▶ [Problem requirements]:
What is needed is an exact copy of the lines from the one containing "You are a GUI" through the last line of the records below, with no pictures.

▶ [Supplied material]:
╭──

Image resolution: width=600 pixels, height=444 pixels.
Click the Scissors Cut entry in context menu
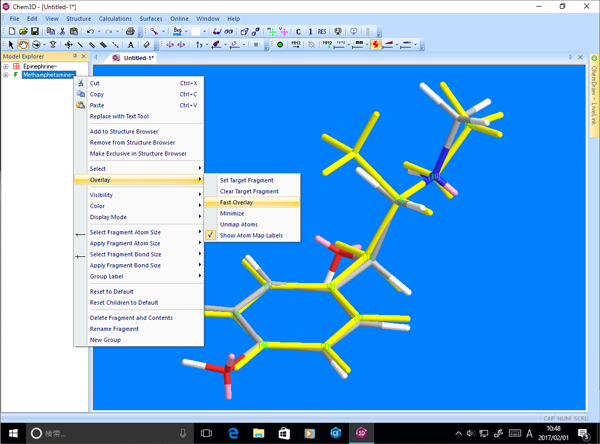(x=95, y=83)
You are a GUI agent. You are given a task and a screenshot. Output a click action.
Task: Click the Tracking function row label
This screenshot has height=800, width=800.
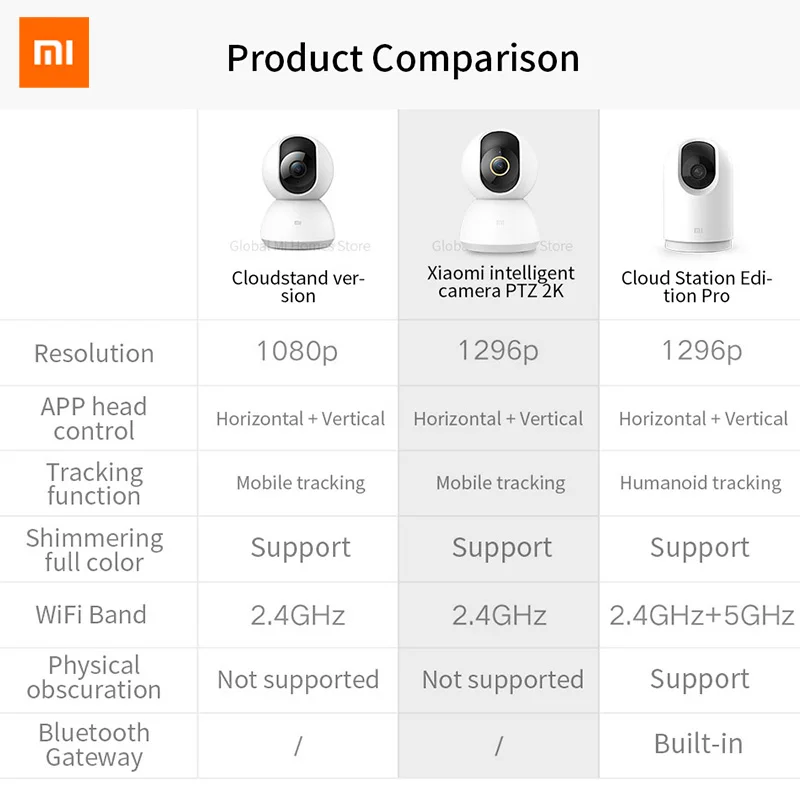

╰──

▶ [Exercise response]:
You are a GUI agent. You are given a task and a screenshot. Output a click action.
Task: Click the Tracking function row label
This screenshot has height=800, width=800.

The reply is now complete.